Essentially, it’s smart music that’s supposed to put you in the mindset to improve any of three things: sleep, focus, or relax. With different sessions and configurations targeted to meet each of those goals (or “brain states”) accordingly, the platform has a lot of potential for helping you clear out the mind clutter and get stuff done. All you have to do is listen, and you should notice the effects in 10 minutes or less.

The Science Behind It
Brain.fm is powered by artificial intelligence (AI) that composes music for the goal, tracks what works, and adjusts accordingly. The musical compositions are geared toward helping “the listener achieve certain neurological brain states” such as productivity, restfulness, or relaxation. It does so keeping two key concepts in mind: entertainment and dynamic auditory attending theory. But what do those big words really mean? The technology produces musical rhythms that sync up to your brain’s natural rhythm and affect your consciousness and energy accordingly.

Adam Hewitt, co-founder and inventor behind Brain.fm, has had a long professional history of working, experimenting, and innovating with audio. He’s done clinical research on music and the brain in the past, having produced auditory software in many branches of neuroscience. Plus, he’s not the only mastermind behind it all—he’s worked with a number of scientists to confirm that the sessions are well-designed. So, I think it’s reasonable to say that we’re in good hands.

But, does it actually help? These are my results—in order from “meh” to “yes!”

The Sleep Session
I recently was on a nine-hour train ride with unreliable Wi-Fi, and tried to pass the time by sleeping through some of it. I thought: If there were any time for Brain.fm’s sleep session to pull through for me, now would be it.

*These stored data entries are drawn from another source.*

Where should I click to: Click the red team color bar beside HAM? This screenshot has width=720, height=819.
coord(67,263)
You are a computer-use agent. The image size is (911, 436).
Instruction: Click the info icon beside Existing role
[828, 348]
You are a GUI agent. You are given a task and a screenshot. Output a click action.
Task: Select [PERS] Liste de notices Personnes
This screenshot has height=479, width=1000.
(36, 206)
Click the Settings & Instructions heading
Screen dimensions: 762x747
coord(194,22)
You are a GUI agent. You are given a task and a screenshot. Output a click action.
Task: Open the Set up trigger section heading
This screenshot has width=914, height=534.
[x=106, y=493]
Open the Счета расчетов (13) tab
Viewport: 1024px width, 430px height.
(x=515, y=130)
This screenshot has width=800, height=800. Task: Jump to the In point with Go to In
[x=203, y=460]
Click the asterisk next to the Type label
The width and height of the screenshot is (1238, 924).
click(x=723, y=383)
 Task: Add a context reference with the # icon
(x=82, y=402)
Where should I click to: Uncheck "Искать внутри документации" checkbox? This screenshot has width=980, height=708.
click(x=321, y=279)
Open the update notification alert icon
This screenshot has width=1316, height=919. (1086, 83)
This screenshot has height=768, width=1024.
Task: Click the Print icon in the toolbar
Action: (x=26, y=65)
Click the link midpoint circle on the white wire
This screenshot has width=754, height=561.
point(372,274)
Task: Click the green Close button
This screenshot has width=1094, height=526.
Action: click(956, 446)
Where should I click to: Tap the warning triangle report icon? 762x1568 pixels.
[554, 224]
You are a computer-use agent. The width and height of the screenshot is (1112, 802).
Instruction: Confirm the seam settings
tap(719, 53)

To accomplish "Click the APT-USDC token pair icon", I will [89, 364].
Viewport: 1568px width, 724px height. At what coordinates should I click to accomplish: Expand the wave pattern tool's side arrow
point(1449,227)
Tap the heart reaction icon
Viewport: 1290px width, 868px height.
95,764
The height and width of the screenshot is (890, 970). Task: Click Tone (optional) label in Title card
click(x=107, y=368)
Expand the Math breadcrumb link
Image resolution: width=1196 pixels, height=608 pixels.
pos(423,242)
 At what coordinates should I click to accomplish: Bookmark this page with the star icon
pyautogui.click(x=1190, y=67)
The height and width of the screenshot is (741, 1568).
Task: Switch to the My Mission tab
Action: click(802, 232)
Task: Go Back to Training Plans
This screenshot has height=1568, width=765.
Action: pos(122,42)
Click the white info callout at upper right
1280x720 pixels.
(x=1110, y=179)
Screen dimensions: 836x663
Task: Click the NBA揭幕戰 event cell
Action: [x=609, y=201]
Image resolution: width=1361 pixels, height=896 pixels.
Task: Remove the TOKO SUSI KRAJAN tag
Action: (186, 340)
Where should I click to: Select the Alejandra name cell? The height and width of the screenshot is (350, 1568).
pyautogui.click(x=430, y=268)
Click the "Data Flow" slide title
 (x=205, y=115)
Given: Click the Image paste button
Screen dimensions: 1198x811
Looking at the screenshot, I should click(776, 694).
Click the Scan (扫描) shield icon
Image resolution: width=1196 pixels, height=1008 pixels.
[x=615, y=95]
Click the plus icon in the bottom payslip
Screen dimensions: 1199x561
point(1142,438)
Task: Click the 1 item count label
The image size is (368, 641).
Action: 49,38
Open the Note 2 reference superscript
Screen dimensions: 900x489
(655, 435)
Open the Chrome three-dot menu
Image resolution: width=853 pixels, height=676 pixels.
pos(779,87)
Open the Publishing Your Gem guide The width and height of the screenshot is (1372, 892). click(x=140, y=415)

About halfway through the 45-minute nap configuration I selected, I was still wide awake and ready to give up. Between the constant movement, mechanical noise, and people chatter, I’m not sure there’s enough science in the world to help anyone nap on trains.

While Brain.fm’s sleep session didn’t do the trick for me, I don’t really blame it under those extreme conditions. While I definitely recommend looking at other resources for getting better sleep, it might still be worth it to give this tool a shot under more reasonable circumstances.

The Focus Session
The other day, I brought my work with me to a local coffee shop, and my mind was buzzing from the nice walk over and the prospect of lunch coming up. Daydreaming about what spot I’d like to eat at seemed so much more appealing than tending to all my emails from the day before. I thought, maybe I could (really) use the focus session right now.

Don’t get me wrong—I was really skeptical it would do anything for me. But after working for 30 minutes, I noticed how much time had passed and was absolutely fine with continuing. What really strikes me about the session was that it felt so meditative and soothing. And it was what I needed to carry me painlessly through the morning grind. Before I knew it, it was time for that lunch break.

The Relaxation Session
I’ll be the first to admit: I’m punctual to a fault. The saying, “If you’re not early, you’re late,” was made for people like me. And if it looks like I’m about to be late going somewhere, I all but panic about it.

But I also try to keep the mindset that if I’m already doing my best to be on my way—whether that’s on a subway car, stuck in traffic, or even walking over—stressing doesn’t help. (And it certainly doesn’t speed up the process.) So, why not at least try to enjoy the commute? I plugged into the relaxation session with hopes to calm down and pass the time, and that’s just what happened.

As with introducing any kind of new music to your workflow, the first time listening will require finding your footing, since you don’t know at all what to expect. And, because it tracks your progress and keeps record of works best for you individually, Brain.fm has plenty of room to adapt and become more effective with consistent use.

The platform is free for the first seven sessions, so why not try it out? Give it a shot and see for yourself if it’s worth keeping up.